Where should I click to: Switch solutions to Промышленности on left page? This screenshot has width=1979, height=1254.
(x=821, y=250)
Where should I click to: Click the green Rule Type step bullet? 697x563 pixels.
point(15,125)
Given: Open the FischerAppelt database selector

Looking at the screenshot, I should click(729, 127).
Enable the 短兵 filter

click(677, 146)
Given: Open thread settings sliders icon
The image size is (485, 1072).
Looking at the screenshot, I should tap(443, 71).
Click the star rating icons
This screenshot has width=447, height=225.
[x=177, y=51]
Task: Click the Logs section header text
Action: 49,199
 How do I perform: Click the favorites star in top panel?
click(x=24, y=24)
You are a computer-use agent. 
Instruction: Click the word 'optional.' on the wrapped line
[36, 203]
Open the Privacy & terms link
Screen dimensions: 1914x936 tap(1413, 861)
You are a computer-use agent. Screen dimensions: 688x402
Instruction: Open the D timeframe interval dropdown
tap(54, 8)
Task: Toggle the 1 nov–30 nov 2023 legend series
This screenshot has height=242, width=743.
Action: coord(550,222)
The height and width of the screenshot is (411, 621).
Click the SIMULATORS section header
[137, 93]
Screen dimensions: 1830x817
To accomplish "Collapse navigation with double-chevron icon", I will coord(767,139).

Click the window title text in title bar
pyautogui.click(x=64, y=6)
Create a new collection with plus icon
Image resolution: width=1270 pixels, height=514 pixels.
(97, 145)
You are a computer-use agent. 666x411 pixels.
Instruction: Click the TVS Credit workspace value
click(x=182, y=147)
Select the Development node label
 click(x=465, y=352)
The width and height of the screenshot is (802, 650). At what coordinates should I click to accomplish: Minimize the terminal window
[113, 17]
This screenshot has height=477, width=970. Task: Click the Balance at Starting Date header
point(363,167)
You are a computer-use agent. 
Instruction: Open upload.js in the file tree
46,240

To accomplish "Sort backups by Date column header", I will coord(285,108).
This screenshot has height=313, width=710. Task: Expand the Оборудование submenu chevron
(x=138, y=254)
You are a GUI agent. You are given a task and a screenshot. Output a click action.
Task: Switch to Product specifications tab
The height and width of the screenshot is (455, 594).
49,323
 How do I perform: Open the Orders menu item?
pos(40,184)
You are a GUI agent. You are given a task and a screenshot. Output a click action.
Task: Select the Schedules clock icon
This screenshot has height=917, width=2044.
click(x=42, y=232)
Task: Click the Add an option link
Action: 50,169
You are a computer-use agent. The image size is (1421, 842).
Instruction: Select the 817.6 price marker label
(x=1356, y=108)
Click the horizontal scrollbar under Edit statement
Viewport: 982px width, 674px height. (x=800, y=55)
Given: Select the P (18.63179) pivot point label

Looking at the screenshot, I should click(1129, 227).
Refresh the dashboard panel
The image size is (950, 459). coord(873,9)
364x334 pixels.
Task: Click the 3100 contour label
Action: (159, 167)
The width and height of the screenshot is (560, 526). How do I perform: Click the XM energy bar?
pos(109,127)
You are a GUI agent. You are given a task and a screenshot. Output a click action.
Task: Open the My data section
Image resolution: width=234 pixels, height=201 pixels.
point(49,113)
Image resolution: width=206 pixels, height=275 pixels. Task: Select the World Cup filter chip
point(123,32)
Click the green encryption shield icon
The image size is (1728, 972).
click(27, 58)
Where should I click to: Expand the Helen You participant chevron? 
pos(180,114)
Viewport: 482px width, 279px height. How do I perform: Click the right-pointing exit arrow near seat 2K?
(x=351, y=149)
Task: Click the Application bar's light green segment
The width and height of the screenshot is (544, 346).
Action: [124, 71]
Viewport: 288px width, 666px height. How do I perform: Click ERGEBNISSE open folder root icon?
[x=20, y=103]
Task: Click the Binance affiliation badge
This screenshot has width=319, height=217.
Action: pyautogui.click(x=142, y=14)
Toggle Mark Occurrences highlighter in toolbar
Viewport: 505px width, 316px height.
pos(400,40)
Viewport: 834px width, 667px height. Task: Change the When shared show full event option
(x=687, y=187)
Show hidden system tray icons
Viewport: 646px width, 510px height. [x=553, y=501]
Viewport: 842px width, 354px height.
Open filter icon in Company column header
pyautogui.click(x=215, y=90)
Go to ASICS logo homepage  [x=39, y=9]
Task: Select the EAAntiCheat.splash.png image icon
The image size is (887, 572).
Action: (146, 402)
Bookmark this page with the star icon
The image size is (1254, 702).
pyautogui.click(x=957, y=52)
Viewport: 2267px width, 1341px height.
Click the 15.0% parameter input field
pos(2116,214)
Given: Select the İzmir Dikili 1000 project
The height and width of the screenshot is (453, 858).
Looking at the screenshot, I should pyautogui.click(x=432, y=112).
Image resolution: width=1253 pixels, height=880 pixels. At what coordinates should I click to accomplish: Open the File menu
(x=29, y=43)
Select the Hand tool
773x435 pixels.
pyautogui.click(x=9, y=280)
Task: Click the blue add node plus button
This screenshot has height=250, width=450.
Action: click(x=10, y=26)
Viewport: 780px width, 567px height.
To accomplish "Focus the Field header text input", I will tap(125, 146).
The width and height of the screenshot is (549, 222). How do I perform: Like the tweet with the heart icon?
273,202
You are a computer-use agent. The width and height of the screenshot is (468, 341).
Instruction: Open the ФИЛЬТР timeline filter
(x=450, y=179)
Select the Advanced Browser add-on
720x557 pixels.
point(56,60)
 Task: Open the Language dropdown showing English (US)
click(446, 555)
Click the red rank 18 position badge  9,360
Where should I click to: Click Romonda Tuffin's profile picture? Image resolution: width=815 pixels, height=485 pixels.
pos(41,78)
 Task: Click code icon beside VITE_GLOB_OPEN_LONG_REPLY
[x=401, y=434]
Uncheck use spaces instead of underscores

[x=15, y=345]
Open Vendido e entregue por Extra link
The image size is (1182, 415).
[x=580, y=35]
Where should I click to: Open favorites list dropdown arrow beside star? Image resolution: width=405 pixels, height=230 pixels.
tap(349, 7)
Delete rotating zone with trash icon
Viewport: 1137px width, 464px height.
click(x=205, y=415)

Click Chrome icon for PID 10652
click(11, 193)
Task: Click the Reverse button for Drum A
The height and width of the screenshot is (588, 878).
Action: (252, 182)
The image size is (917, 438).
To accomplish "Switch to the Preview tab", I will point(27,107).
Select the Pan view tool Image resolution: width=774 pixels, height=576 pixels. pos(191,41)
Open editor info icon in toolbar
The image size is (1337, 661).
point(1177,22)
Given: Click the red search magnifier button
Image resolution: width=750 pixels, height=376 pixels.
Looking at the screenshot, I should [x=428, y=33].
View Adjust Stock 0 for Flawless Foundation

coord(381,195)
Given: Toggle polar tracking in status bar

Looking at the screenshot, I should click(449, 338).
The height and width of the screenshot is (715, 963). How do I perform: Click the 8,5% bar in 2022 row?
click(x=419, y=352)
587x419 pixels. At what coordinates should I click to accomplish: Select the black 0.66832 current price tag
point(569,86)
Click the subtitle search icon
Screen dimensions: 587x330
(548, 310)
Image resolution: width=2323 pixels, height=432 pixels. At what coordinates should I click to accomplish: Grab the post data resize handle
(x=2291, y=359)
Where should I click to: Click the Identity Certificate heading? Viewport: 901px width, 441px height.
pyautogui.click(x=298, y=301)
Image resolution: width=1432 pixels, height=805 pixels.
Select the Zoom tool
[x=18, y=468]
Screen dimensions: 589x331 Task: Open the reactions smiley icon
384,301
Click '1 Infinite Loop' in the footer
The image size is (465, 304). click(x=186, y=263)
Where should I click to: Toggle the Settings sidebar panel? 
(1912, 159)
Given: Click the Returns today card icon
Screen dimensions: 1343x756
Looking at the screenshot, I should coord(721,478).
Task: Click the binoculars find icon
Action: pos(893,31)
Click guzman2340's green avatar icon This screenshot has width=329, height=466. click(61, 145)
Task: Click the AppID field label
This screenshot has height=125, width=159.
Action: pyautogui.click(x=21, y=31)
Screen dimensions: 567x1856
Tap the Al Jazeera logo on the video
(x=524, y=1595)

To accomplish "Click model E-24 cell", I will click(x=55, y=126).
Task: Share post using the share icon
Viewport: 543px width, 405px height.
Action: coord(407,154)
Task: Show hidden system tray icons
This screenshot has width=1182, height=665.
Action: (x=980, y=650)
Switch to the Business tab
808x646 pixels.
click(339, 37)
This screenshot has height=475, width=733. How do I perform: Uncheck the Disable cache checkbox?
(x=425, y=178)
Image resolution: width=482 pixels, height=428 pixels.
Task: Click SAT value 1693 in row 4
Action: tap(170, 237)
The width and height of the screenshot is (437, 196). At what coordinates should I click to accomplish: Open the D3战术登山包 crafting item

——

» **Set problem**:
Could you change "trash icon" to "bin icon" in the records from the line with "Where should I click to: Click Romonda" up to and including the line with "click(x=205, y=415)", leaving all else the same, and return only those lines?

» **Written solution**:
Where should I click to: Click Romonda Tuffin's profile picture? Image resolution: width=815 pixels, height=485 pixels.
pos(41,78)
 Task: Click code icon beside VITE_GLOB_OPEN_LONG_REPLY
[x=401, y=434]
Uncheck use spaces instead of underscores

[x=15, y=345]
Open Vendido e entregue por Extra link
The image size is (1182, 415).
[x=580, y=35]
Where should I click to: Open favorites list dropdown arrow beside star? Image resolution: width=405 pixels, height=230 pixels.
tap(349, 7)
Delete rotating zone with bin icon
Viewport: 1137px width, 464px height.
click(x=205, y=415)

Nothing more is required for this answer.